The plan’s motive is to address a huge water need, as per the EIA statement. The automated dam will help in making the flow consistent which will ultimately help endangered chinook salmon, steelhead and bull trout. Tribal salmon harvest also has been declined in the area, and the whole aquatic habitat is on a dip owing to the low flow of water and warmness. The Leavenworth National Fish Hatchery, which operates on Icicle River, needs consistent, clean and cold water to operate efficiently. The city of Leavenworth, which pulls water from the Icicle is also in dire shortage of water and very unlikely to meet the projected demand by 2050. There have been some years as well when the water shortage also affected the irrigation for the agriculture as well.

The Plan-

The whole plan would cost around $82 million, as per the officials. The plane includes automated dam releases from seven alpine lakes, including hiking destinations like Eightmile Lake, Colchuck Lake, and Nada Lake. The plan also has the provision to raise the Eightmile Lake by several feet so that it can be restored to its original and permitted water storage elevation. The Hatchery’s infrastructure will also be upgraded. Some channels of Icicle Creek could be modified for better fish passage around a large boulder field that prevents fish from migrating upstream. It also prioritizes conservation projects in the Leavenworth area, such as leak detection and new residential meter installation, etc.

Mike Kaputa, natural resources director for Chelan County, said that the team was excited and after a long six years of wait with legal litigations, at least the plan had been finalized. It should be reported here that the plan in question was first drafted in 2012.

A variety of government organizations are at stake, as different organizations operate Icicle Creek, the dams on the alpine lakes above and the land nearby. Funding for individual projects need to be finalized, and a public review or public comment process will follow after that.

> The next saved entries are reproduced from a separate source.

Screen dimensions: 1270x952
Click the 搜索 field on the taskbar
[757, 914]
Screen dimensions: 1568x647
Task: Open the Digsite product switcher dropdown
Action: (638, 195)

The dams on the high alpine lakes have been there since the 1920s. Just after the dams went into operation, there were issues with water rights as well. And in recent years, owing to several multidimensional issues the Icicle Creek has not much water to satisfy everyone’s needs.

The age of the infrastructure was also a concern. Last year, the dam at Eightmile Lake was about to burst by water over storage. Emergency repairs could hold the water, but that is not something for a longer period. Even as of now, a change in the flow of the water needs manual setting up. For that one needs to hike up to the trails. The hatchery also has faced many legal problems. The infrastructure has been outdated, and there are problems with the quality of water and polluted discharge.

As per the officials, automation of the dam will provide for a more consistent flow of water that lasts through dry summers when Icicle Creek relies heavily on snowmelt. Climate Change also has the potential to affect the flow of the water as some environmentalists have predicted that very soon precipitation would be in terms of rains more than snowfall. The water flow now also depends on the melting of snow, but if the precipitation trend changes, the water from the snow melt will also lessen.

The 2015 drought in Washington State was an example of the consequences of Climate Change. And the problems in the Hatchery have become repeated trends now. The hatchery had to kill thousands of fishes because of diseases and had to transfer half of them due to increased temperature of the water.

Legal challenges to the Icicle Working Group’s plan are very certain. Environmentalists had shown skepticism of the draft version of Impact Assessment stating that the automation will also lead to a conflict of water rights.

Karl Forsgaard, the past president of the Alpine Lakes Protection Society, said that legal action would be happening as to protect the wilderness which is of paramount importance to nature and the environment.

Whether it will be subject to judicial review or not, one thing is certain that the stakes at the dam building are very high. The decision should be mutually accepted, and an expert review should be done prior to the start of the work. The protection to environment and nature should never be compromised for any kind of intrusion into the wilderness in the name of construction.